Softimage extends the capabilities of existing content creation pipelines for television, games, and film projects. Softimage is a high-performance 3D character animation and visual effects application that helps artists and technical directors working with visual effects, post production, and 3D game development get more out of their development.
So what is new with Softimage 2015?
• Alembic caching lets you read and write the Alembic computer graphics format so you can extract complex animated and simulated data into application-independent baked geometry.
• ICE performance and usability have been improved and will help you to create large-scale procedural effects more efficiently and in less time, with improvements in speed, ease of use, and in general the ability to create complex and more detailed effects.
• Access to new mental ray functionality that has gone unexposed until this version will let you activate functions in the NVIDIA mental ray renderer. You will also have access to Light Importance Sampling and Native Image Based Lighting.

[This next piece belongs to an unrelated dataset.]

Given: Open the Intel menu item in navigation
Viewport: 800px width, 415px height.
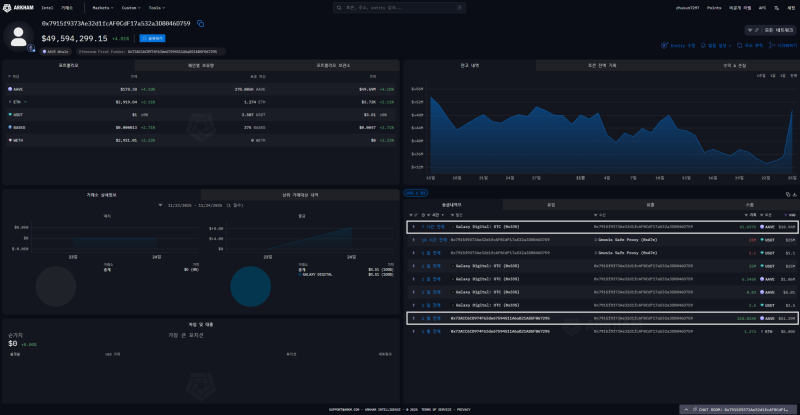Looking at the screenshot, I should (47, 7).
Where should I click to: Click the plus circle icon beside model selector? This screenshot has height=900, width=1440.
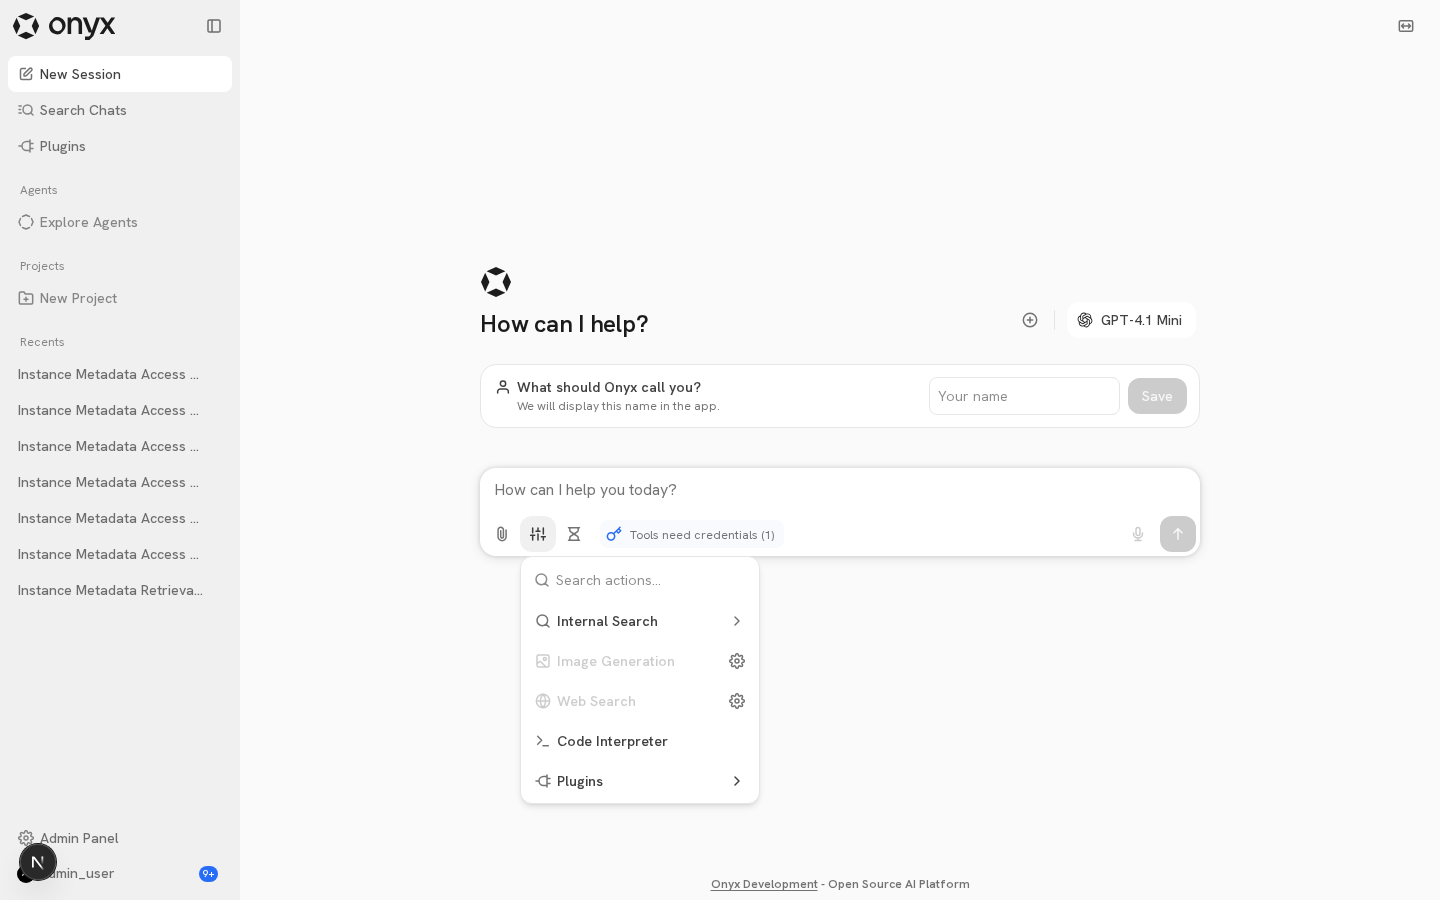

• Progressive rendering in mental ray is also now supported. This allows you to adjust shaders and lighting more quickly without waiting for the full-quality render to be complete. This is accomplished through step-by-step rendering where each successive render refines the last.
• Single click cross-product CrowdFX workflows with MotionBuilder and Maya let you use CrowdFX simulations for a faster cross-product workflow. What this means is that character animations created in MotionBuilder can be imported into Softimage in a single step, making it easier to use them with the CrowdFX simulation feature. Then with a single step you can take the CrowdFX simulation into Maya 2015 for use with other scene elements.
MotionBuilder 2015 is what would really be considered an interim release. Many of the items here could have been added as fixes throughout the 2014 lifecycle, but this is not a bad thing. It does provide some fixes and improvements but there is nothing here that constitutes a must-have.
The changes in 3ds Max 2015 are primarily in foundational performance and functional improvements. While this release includes some nice additions, it is the UI that is much more responsive and really shines. 3ds Max as a whole seems much more stable and everything just feels more performance-oriented, which makes this a worthy upgrade.
While there is not a singular knock-your-socks-off feature, there are some very welcome additions. The new Select and Place tool is really nice in that it gives you the ability to quickly and easily position objects in your scene. It is great for beginners, but even seasoned pros will find it useful.
The Point Cloud looks like a nice addition, but Point Clouds can be pretty dense, which can limit interactivity within a scene, so at this point it is hard to tell the full usefulness. The Quad Chamfer is a welcome addition that will allow you to ensure that all chamfer edges result in better edits and smoother deformations.
The ShaderFX editor is really nice because prior to this version, you had to use an external application to generate and import shaders. Not only does this provide more efficiency, but it lets you review the results without having to export to a game engine. The Layer explorer is now much more efficient and useful. Now you have the ability to divide your scenes into layers and link your objects to create a hierarchy.
The main star in this part of the package is 3ds Max. The performance updates alone should be welcome to most users and the additional features make this a very worthy update. The updates to MotionBuilder also add weight to the update. For this reason, I think that this provides for a very solid update overall.